Début 2018, toujours en partenariat avec l’OCDI, quatre forages ont été réalisés au Togo à Téhéza, Solimbia, Kambole 2 et Aledjo, ainsi qu’un puits à Kala.

Poursuite de l’accès à l’eau en 2018

En partenariat avec l’OCDI, six forages ont été réalisés au Togo à Solimbia, Odo Ama, Olousamma, Gominadé, Katango et Nfoto. L’accord permet d’offrir un accès à l’eau potable aux élèves et aux villageois dans chaque cour d’école construite par FIDEI et prévoit la mise à disposition progressive d’installations sanitaires.

Des précautions précises sont prises pour garantir la propreté des lieux et l’entretien des installations. L’OCDI procède à des analyses biologiques. Lorsqu’il s’agit de puits, l’accès est restreint ; les puits sont cadenassés et seules les puisatières désignées par le village sont habilitées à puiser et distribuer l’eau.

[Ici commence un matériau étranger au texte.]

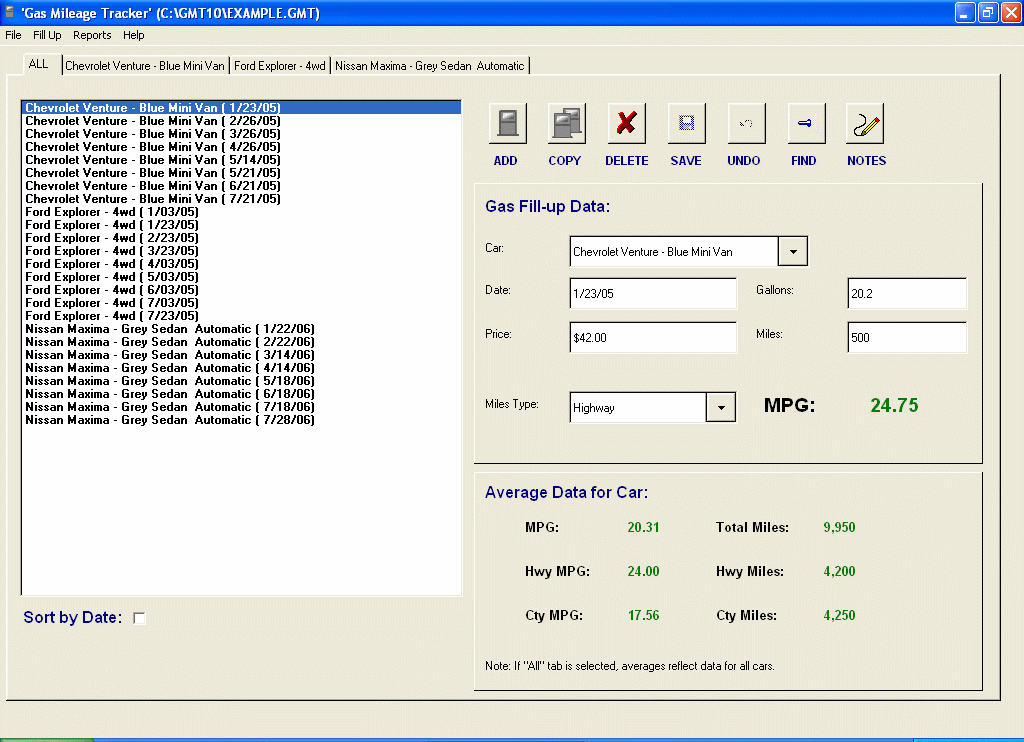Expand the Car dropdown arrow
The width and height of the screenshot is (1024, 742).
pyautogui.click(x=793, y=251)
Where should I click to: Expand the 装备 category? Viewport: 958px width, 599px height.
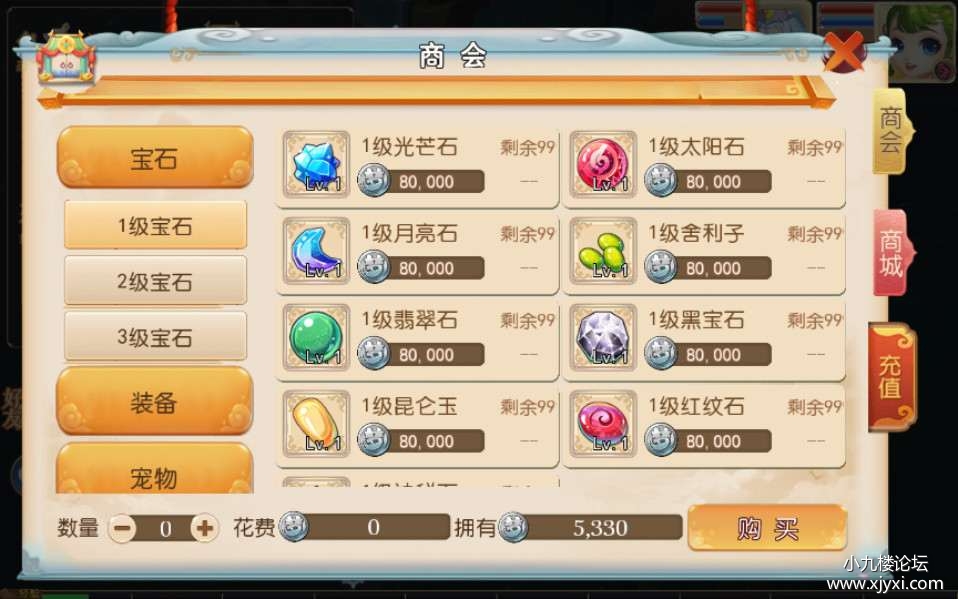tap(155, 402)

En 2019, une jeune sage-femme française, récemment diplômée d’Etat, s’est portée volontaire pour seconder sur une année les équipes de l’hôpital pédiatrique et la maternité soutenus par FIDEI à Kaboli (Kambolé).

En 2020, le programme de développement de l’accès à l’eau s’est élargi dans la région de Kambolé avec l’inauguration des forages de Ouloussetant, Lougba, et Agarou au Togo. La vie des villageois est transformée. La santé des enfants et des adultes en bénéficie, les maladies hydriques régressent et le forage devient un lieu de rencontres central. Les cases se multiplient tout autour. Des comités de gestion de l’eau sont mis en place afin d’assurer un usage équitable de la ressource et un entretien régulier des installations.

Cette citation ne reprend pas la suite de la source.